Could AI generated programming code be a possible infringement of software licenses? This question, I asked myself this morning, going through all kind of interesting news. To generate "new" stuff AI software needs training data. The training data is put into the machine learning algorithms to train the AI engine. So if you want to create an AI solution to write computer code, like chat-gpt, Git-Hub or others have done, you need lots of data to train your model. In the case of training the AI for generating programming code, the input to the model is known programming code. But what programming code is known?
Proprietary code? Difficult, the code is closed and thus secret, only if the proprietary vendor will give the source to the AI company which I guess they won't be doing. Maybe Microsoft will give some source to OpenAI as they own the company.
Free and Open Source code? Sounds reasonable, it's available, they can download it and add it to their machine learning tooling. So lets assume AI LLM’s use primarely foss code for their models. But now we are going to dive in to my original question ... Could this lead to an infringement of software licenses?
All, yes really all, Free and Open Source Software come with a license. There is a huge plethora of different licenses, like GPL, Apache, MIT and much more. These licenses consist of rules which you have to obey if you want to use, change or publish your version of the software. If you create code with an AI based on this foss software you also have to obey the said license. In most cases, you at least have to cite the original source, which I haven't seen in any AI tool I tested.

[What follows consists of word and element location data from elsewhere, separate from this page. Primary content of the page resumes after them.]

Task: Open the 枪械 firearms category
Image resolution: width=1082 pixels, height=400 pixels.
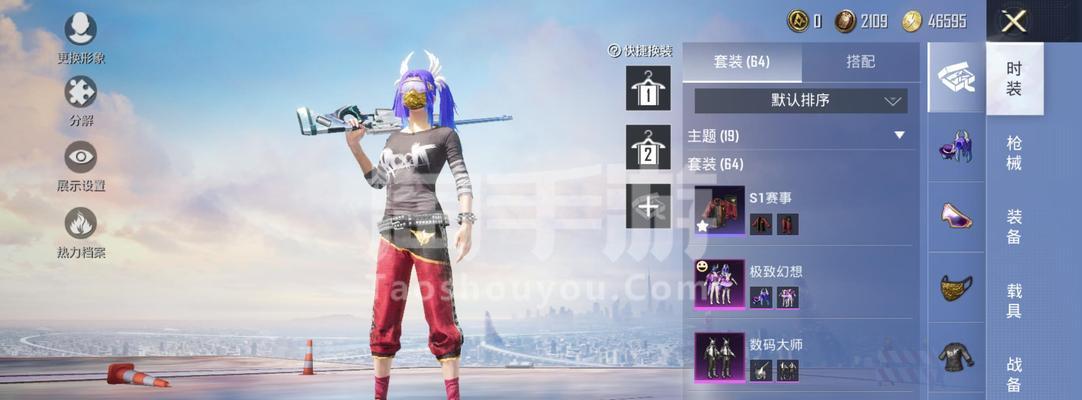Action: 1014,153
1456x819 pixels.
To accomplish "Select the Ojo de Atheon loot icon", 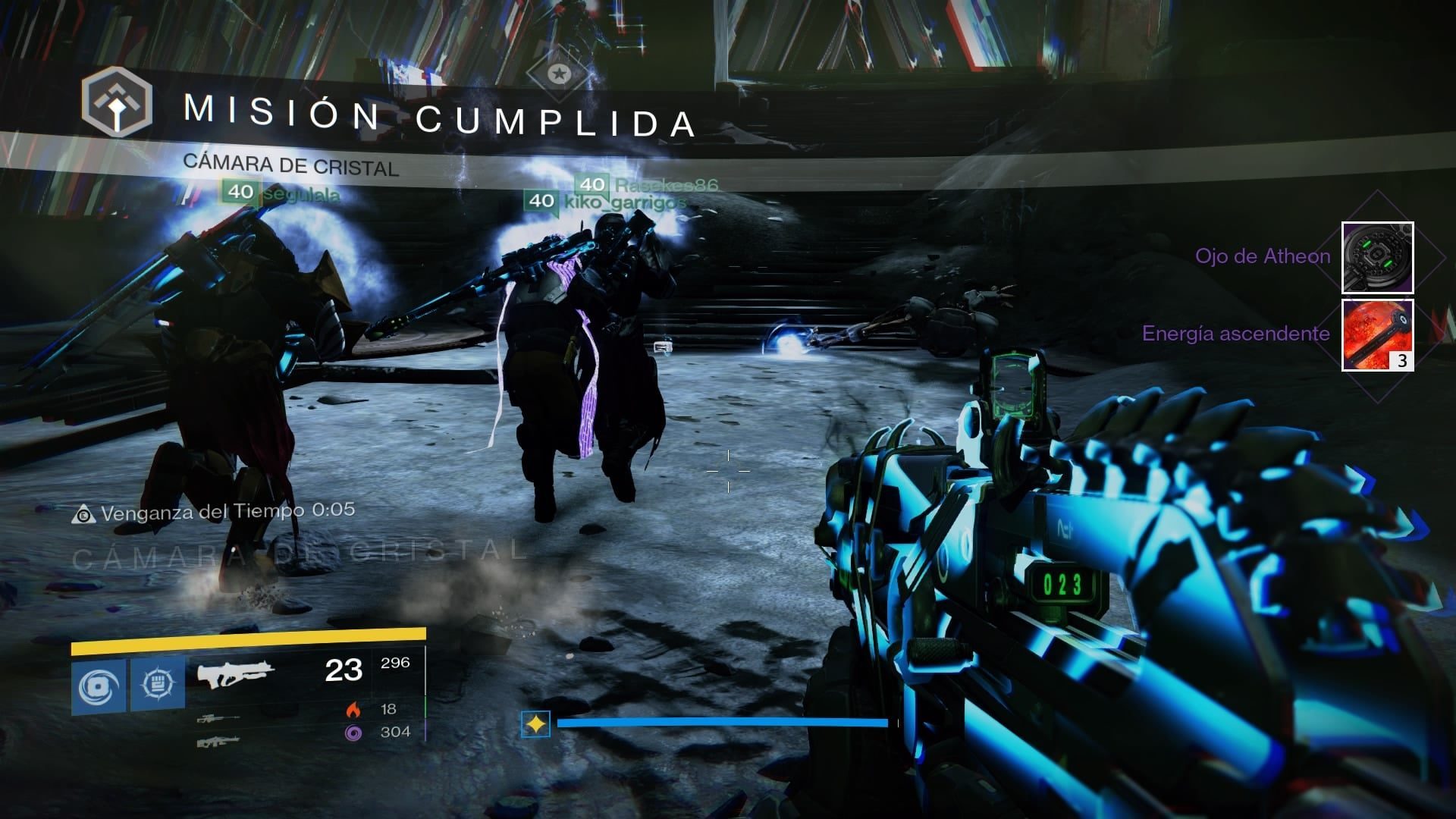I will click(x=1377, y=258).
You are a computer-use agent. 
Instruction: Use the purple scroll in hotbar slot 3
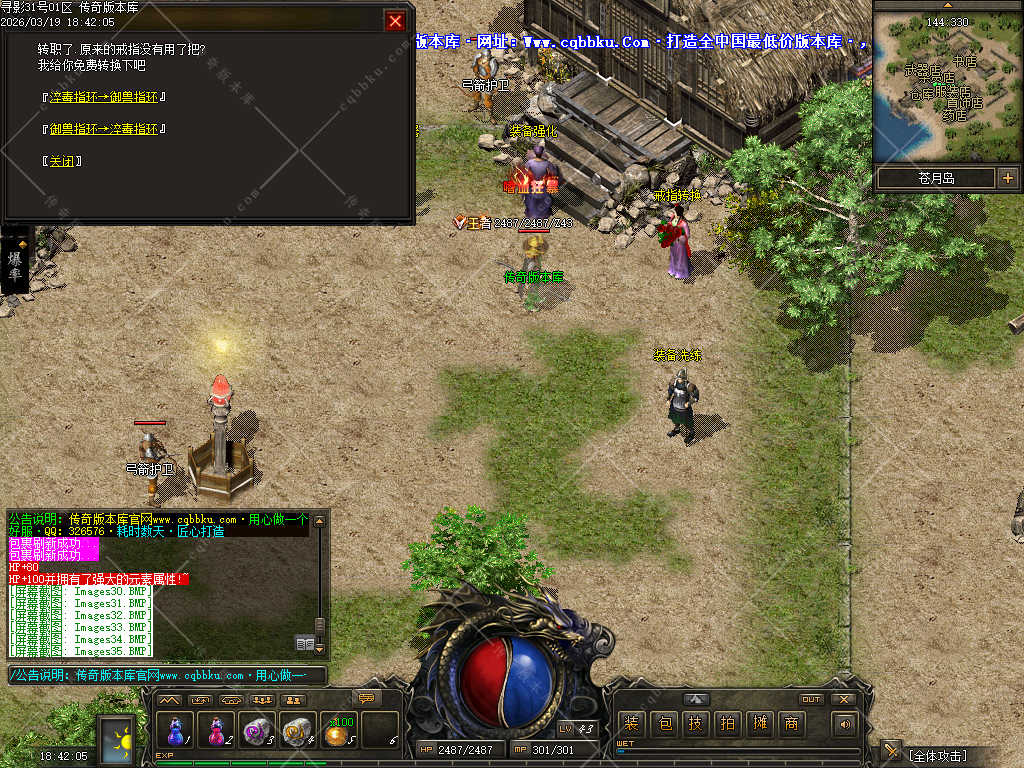pos(257,730)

Let's use an example. So There's some code which I have developed on sorting algorithms. I've published this source code with a GPL-3 license. Another programmer has also developed a sorting algorithm and published it with an MIT license. While the MIT license is permissive, placing very few restrictions on how the software can use used, the GPL-3 is something else. The GPL-3 license is restrictive, requiring that any changes made to the code be released under the same license, and that any software that uses the code must also be released under the same license. Now let's assume an AI LLM model uses both pieces of code as input. Now another programmer uses the AI tool to generate a sorting algorithm, which the AI bases on the presented input that I and the other programmer have written, the first with a GPL-3 license and the second with a MIT license. So what is now the license of the generated code? and why doesn't the AI tell which license is of use?
Most Foss licenses state that the software needs to stay open. Doesn't this mean we should be able to see how the foss software is incorporated in the Large Language Model of the AI?
Doesn't this mean the Large Language Model, which partly consists of the foss source code, needs to be Open Source itself?
And how does the LLM cope with different licenses of the many different sources? I would really like and see, if we can get a discussion going on this subject.